WORK INSTRUCTIONS :: Using the records below, give again exactly the lines from the line that contains "Reset the Position parameter" through the line that contains "Task: Click the 主屏幕与程序坞 grid icon", both ends included, and only those.

SUPPLIED RECORDS ::

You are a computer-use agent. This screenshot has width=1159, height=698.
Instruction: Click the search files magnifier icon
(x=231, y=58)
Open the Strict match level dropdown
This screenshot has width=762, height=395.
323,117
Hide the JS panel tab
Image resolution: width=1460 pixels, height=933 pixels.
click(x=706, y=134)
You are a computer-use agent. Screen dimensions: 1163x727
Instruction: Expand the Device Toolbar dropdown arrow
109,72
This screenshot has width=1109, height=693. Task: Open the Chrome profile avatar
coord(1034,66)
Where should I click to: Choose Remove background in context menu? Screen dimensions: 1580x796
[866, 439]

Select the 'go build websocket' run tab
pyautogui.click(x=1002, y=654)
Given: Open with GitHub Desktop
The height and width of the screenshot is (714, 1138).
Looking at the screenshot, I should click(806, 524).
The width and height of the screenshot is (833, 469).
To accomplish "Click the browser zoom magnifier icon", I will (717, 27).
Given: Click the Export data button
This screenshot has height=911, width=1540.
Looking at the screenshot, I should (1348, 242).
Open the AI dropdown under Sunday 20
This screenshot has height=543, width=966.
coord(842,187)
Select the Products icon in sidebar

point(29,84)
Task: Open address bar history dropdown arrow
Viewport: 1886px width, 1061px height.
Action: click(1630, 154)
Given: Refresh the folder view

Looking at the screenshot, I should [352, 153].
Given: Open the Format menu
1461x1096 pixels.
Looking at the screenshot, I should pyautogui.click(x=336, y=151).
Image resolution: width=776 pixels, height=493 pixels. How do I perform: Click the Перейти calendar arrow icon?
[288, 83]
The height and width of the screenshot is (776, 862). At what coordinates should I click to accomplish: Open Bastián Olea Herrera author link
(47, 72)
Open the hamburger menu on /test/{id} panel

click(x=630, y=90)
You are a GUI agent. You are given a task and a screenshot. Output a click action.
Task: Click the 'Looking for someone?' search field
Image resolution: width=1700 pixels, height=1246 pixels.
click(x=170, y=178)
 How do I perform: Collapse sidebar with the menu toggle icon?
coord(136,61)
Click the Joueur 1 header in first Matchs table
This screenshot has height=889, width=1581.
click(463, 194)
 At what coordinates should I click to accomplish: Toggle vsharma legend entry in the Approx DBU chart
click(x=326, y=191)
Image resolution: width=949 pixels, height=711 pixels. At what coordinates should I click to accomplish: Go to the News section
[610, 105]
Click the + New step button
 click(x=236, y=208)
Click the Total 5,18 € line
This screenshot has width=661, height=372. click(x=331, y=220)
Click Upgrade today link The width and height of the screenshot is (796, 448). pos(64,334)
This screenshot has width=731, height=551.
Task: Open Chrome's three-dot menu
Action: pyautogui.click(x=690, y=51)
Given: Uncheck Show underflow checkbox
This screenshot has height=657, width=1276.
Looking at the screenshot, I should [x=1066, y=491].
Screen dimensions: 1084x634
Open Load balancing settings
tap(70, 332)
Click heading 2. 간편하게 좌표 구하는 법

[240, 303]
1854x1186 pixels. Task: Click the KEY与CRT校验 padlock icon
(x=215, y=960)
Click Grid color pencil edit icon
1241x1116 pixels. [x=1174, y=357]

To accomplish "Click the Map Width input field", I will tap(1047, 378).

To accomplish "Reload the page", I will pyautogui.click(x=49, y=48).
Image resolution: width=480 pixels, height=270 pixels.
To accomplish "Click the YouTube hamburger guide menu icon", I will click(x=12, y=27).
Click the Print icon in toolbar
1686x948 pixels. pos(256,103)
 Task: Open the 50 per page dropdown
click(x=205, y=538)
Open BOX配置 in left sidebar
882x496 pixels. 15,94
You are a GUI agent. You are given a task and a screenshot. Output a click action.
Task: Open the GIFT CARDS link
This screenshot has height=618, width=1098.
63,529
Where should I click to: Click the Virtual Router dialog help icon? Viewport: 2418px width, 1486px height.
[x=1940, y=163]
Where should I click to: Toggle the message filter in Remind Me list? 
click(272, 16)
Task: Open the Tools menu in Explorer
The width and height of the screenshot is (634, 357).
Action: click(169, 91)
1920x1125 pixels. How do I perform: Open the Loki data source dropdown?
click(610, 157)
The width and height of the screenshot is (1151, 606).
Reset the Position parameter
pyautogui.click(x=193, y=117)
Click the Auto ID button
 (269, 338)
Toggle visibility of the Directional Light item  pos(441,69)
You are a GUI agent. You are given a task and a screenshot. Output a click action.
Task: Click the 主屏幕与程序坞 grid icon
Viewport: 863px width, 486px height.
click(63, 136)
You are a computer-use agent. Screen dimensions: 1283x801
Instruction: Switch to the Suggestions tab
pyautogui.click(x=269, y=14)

SOLUTION TO THE EXERCISE ::
Reset the Position parameter
pyautogui.click(x=193, y=117)
Click the Auto ID button
 (269, 338)
Toggle visibility of the Directional Light item  pos(441,69)
You are a GUI agent. You are given a task and a screenshot. Output a click action.
Task: Click the 主屏幕与程序坞 grid icon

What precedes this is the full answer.